Type Boundary "Stickyness" on Wildcards

Question

I came across this post on the scala forum.

Here is a recap:

I just realized that the Scala compiler does not seem to "carry over" type boundaries on wildcards:

scala> class Foo { def foo = 42 }
defined class Foo
scala> class Bar[A <: Foo](val a: A)
defined class Bar
scala> def bar(x: Bar[_]) = x.a.foo
:7: error: value foo is not a member of Any

I would expect that the parameter of method bar is still upper-bound by Foo, even though its exact type parameter is unimportant in the method. Is there a specific reason for this behavior?

The discussion then goes into a Spec interpretation dispute :)

Explanation?

Eventually the poster suggest this explanation:

However, if the compiler did this for Bar[_], for consistency reasons it would also have to do it for Bar[A]. The latter however would have some strange consequences. def bar[A](x: Bar[A], y: Bob[A]) for example would suddenly have to carry an implicit type bound for Bob. If Bob had its own type bound things would be really messy.

Which I don't get because

def bar[A](x: Bar[A])

alone wouldn't compile since Bar type parameter is bounded.

Anyway I believe the following would make total sense:

def bar(x: Bar[_], y : Bob[_])

Workaround

As a workaround they suggest:

def bar(x: Bar[_ <: Foo]) = x.a.foo

Which beside not being DRY it makes things difficult:

Let's consider a Tree

abstract class Tree[T <: Tree[T]] { val subTree : List[T] }

Now how would you define functions (defined outside of the Tree class obviously) that are going through the tree recursively:

def size( tree : Tree[_] ) = tree.subTree.size + tree.subTree.map(size(_)).sum

obviously won't work, since subTree will be turned into a List[Any], so we need a type parameter:

def size[T <: Tree[T]]( tree : T ) = ...

Even uglier :

class OwnATree( val myTree : Tree[_] ){}

Should become

class OwnATree[T <: Tree[T]]( val myTree : T ){}

etc, etc ...

I believe there's something wrong somewhere :)

Answer 1

The simplest way to accomplish what you want with size and OwnATree is to use an existential type:

def size(tree: Tree[T] forSome { type T <: Tree[T] }): Int =
  tree.subTree.size + tree.subTree.map(size(_)).sum

And:

class OwnATree(val myTree: Tree[T] forSome { type T <: Tree[T] })

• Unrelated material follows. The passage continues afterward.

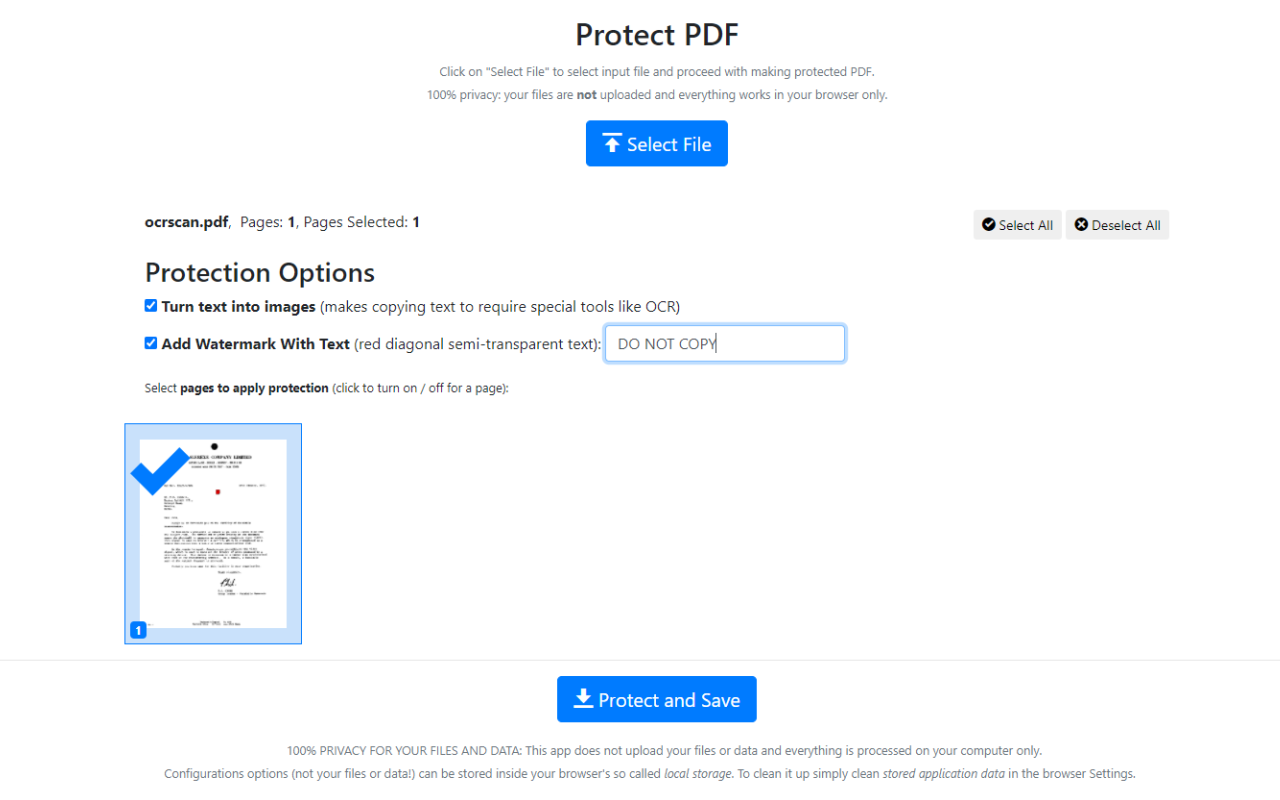The height and width of the screenshot is (800, 1280).
Task: Click the Select File button
Action: click(656, 143)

Your Tree[_] versions are actually also using existential types—they're just wrapped up in some syntactic sugar. In other words,

def size(tree: Tree[_]): Int = ...

Is just syntactic sugar for:

def size(tree: Tree[T] forSome { type T }): Int = ...

You can't add the constraint you need to the underscore version, but you can to the desugared one.